= Al Sur del Cielo =

Annual musical concert

The festival Al Sur del Cielo (also known as Festival de la Concha Acústica Villa Flora), is a free concert of Ecuadorian bands of the metal, punk and hardcore genres that takes place every December 31 in the park of Villa Flora, located on Alonso de Angulo Avenue, in the southern sector of the city of Quito, since 1987.

The event is organized by the Corporación Cultural Al Sur del Cielo, which is also responsible for the events Semana del Rock Ecuatoriano (Ecuadorian Rock Week) and the concerts Rock en Vivo and Rock Sinfónico.

== History ==
Inspired by the Woodstock festival of 1969, a group of musicians from Quito organized in 1972 the event Festival de Música Moderna in the acoustic shell of Villa Flora, a neighborhood in the south of the city of Quito, avoiding the possible censorship of the military dictatorship of that time, headed by Guillermo Rodríguez Lara.
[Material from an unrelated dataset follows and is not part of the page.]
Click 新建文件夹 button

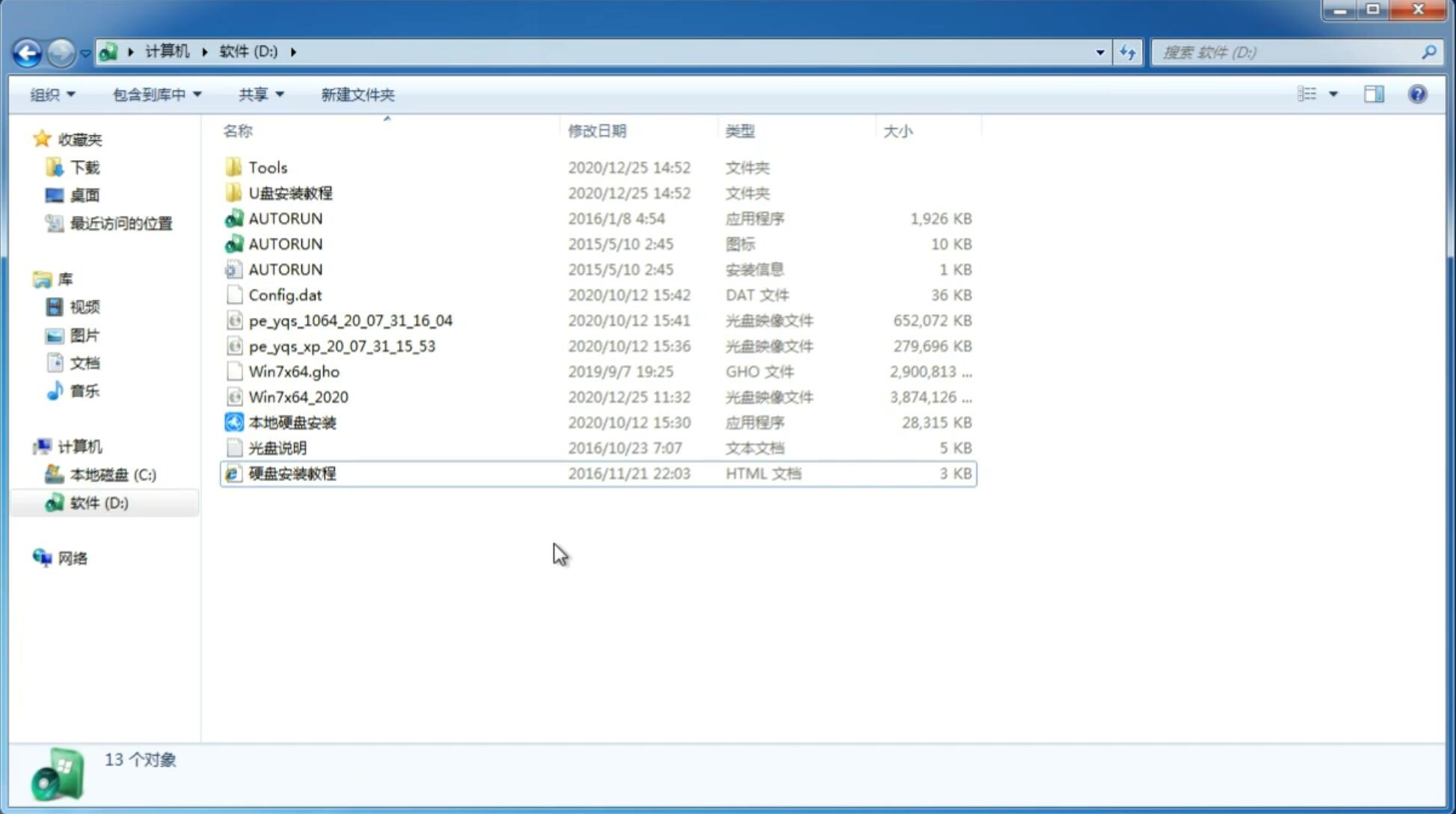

Between 1974 and 1985 several of these young people, including singer-songwriter Jaime Guevara repeated the experience in several sporadic shows, until December 26, 1987, when the first Rock for Life and Peace festival was made official, organized by the collective then called Defensores del Rock, with the participation of the band Luna LLena.

In September 2013, the municipality of Quito remodeled the stage of the Concha Acústica. That same year, the festival presented a lineup with 17 groups.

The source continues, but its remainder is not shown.